Following recent reports on the capital spending of companies like Google, Microsoft, Meta Platforms, and Amazon — which in 2025 poured hundreds of billions of dollars into AI infrastructure, often with promises of transformative returns — critics caution that valuations may be drifting away from economic fundamentals. In his sharp critique, IBM CEO Arvind Krishna targeted both those numbers and the underlying logic behind the industry-wide race to build massive data centers.
According to his “back-of-the-napkin math,” constructing and launching a 1-gigawatt data center now costs roughly $80 billion. This means that the ambitious plans of major tech players — which aim for 20–30 gigawatts — translate into investments of about $1.5 trillion. Under the most aggressive visions, which assume 100 gigawatts, the total cost could reach $8 trillion.
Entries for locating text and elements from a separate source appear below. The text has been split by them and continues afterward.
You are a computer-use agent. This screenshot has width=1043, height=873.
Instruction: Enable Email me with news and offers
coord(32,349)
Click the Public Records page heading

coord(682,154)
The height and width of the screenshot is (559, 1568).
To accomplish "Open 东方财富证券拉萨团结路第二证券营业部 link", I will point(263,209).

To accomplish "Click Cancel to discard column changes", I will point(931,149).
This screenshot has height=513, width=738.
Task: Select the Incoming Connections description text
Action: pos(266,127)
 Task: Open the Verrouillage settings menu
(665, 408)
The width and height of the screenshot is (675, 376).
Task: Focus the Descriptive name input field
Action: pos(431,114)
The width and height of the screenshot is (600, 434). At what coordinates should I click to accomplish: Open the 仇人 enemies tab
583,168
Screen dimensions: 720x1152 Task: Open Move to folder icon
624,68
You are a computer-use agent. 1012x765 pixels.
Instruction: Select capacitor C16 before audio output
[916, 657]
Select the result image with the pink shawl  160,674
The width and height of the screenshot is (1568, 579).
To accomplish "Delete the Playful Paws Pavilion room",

What’s more, the hardware powering these facilities — primarily GPU accelerators and servers — becomes obsolete quickly. Krishna notes that after roughly five years, much of the equipment must be replaced. This means the investment isn’t a one-off expense — companies would need to reinvest cyclically just to maintain their capacity.
As a result, according to the IBM chief, given today’s costs and assuming the AI industry does not deliver fundamental breakthroughs, the probability of generating profits from this scale of expenditure is extremely low. He also cast doubt on optimistic forecasts about achieving artificial general intelligence (AGI), estimating the likelihood of reaching AGI with current technologies at only 0–1%.
At the same time, Krishna clarified that he is not dismissing the usefulness of current AI tools — he believes they can deliver significant productivity gains in the enterprise sector. However, he argued that for AGI or other deep breakthroughs to become feasible, the world will need “completely different technologies” from those driving today’s AI boom.
It appears that tech giants are increasingly splitting into two camps: enthusiastic believers in massive AI investment and those who warn of overreach. On one hand, AI clearly generates meaningful value today; on the other, there’s a growing sense that the sector may be inflating a bubble — one that could burst at the worst possible moment.